Ivan Diaz-Rainey, Griffith University

In contrast, machine learning can be used for both upstream and downstream activities, and across the whole economy. It is also able to consider a wider range of different data points to establish the best predictors for a company’s emissions compared to human-led analysis, the paper says.

The team claims that machine learning algorithms can improve the prediction accuracy of overall Scope 3 emissions by up to 25 percent when each of the 15 emissions categories are estimated individually and then aggregated. However, absolute prediction performance is low even with the best models, with the accuracy of estimates constrained by low observations in specific Scope 3 categories.

Looking ahead

Given the disclosure difficulties, companies should be focusing on the most material categories first, says FTSE’s Kooroshy. He also calls for sector guidance on the issue.

“We think there should be some kind of consensus on what a telecoms company should focus on reporting, compared to an O&G company for example.”

This is because the fine print matters. Kooroshy refers to the example of copper, which can result in very different emissions profiles for carmakers when sourced from different producers such as Chile or Mongolia.

“Finally, we need to have the grown-up conversation about what we do with the Scope 3 data we do have.
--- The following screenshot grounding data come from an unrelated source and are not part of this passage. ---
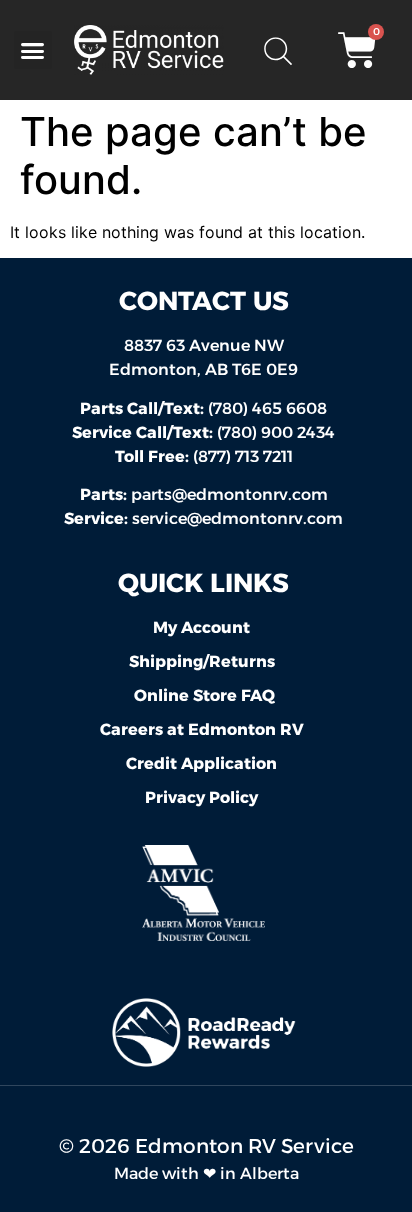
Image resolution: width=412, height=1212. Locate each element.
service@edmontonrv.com (237, 518)
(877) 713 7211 (204, 456)
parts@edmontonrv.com (229, 494)
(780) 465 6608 (203, 408)
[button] (33, 50)
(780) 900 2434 (203, 432)
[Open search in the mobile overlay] (277, 50)
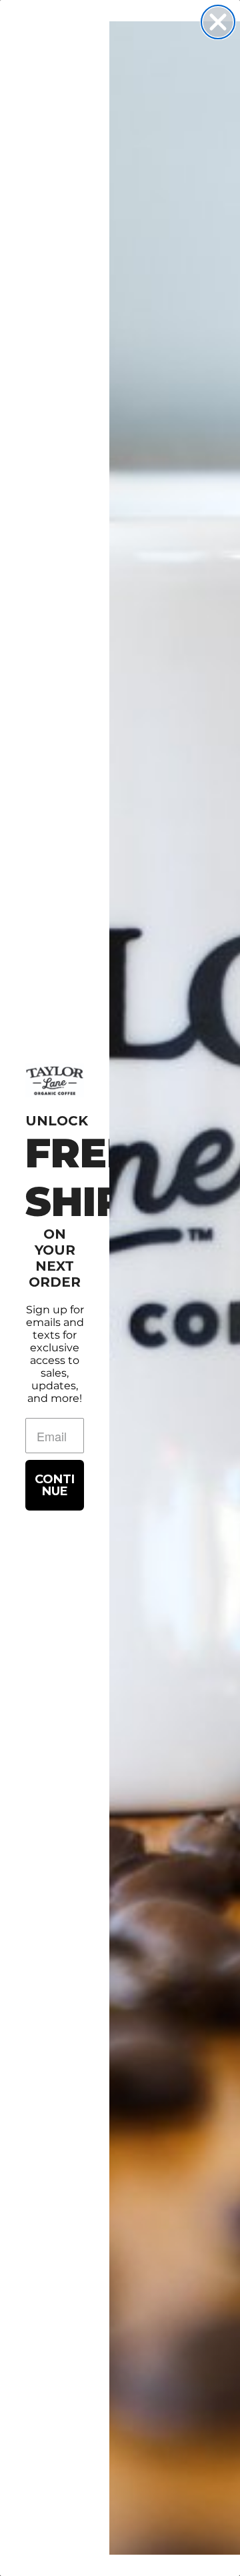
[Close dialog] (218, 22)
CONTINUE (55, 1485)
On the one hand, it’s too important to ignore, and on the other hand, it’s still too messy for portfolio attribution or for us to stick it into an investment product.”

It is not just companies which need to raise their game – data providers have a lot more to do on transparency. At best, data providers disclose an indicative confidence ranking associated with their Scope 3 estimates rather the absolute magnitude of their prediction error, a practice Diaz-Rainey’s research paper describes as “problematic”.
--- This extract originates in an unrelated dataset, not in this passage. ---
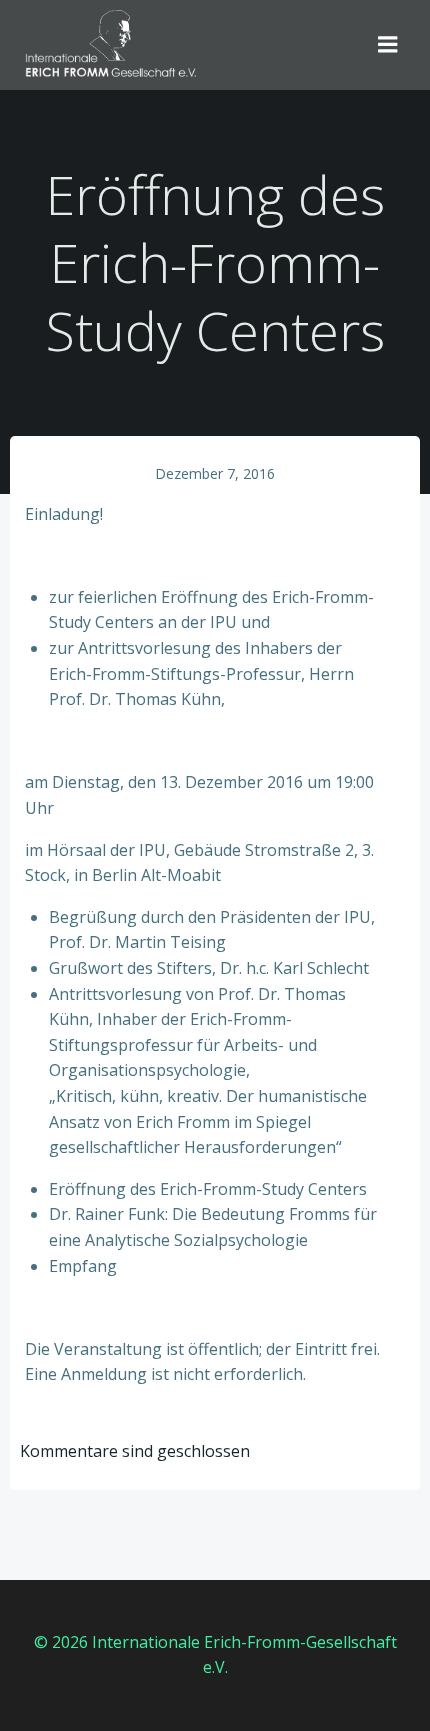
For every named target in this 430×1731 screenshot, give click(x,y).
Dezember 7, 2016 (215, 473)
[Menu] (388, 45)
ESG data and machine learning firm ClarityAI wants to change this. Its chief sustainability officer Lorenzo Saa tells RI that in the next few months it will become the first data provider to give clients access to information on the degree of uncertainty of Scope 3 estimates and other indicators of reliability, such as whether a company has reported different values for the same data point.

The company already provides the information for Scope 1 and 2 emissions estimates.

“If you are given a level of confidence of estimations, you can then make informed decisions. If the confidence level of your data is extremely low, then maybe you will choose not to act on the data, but if it’s moderate or high, I think making decisions can be justified,” says Saa. “Let’s recognise that in financial accounting, estimates are used quite widely and no one seems to question it.”

“The bigger question is how close are we to real world values? And I think there is some reluctance to explore this in the sustainable finance industry.”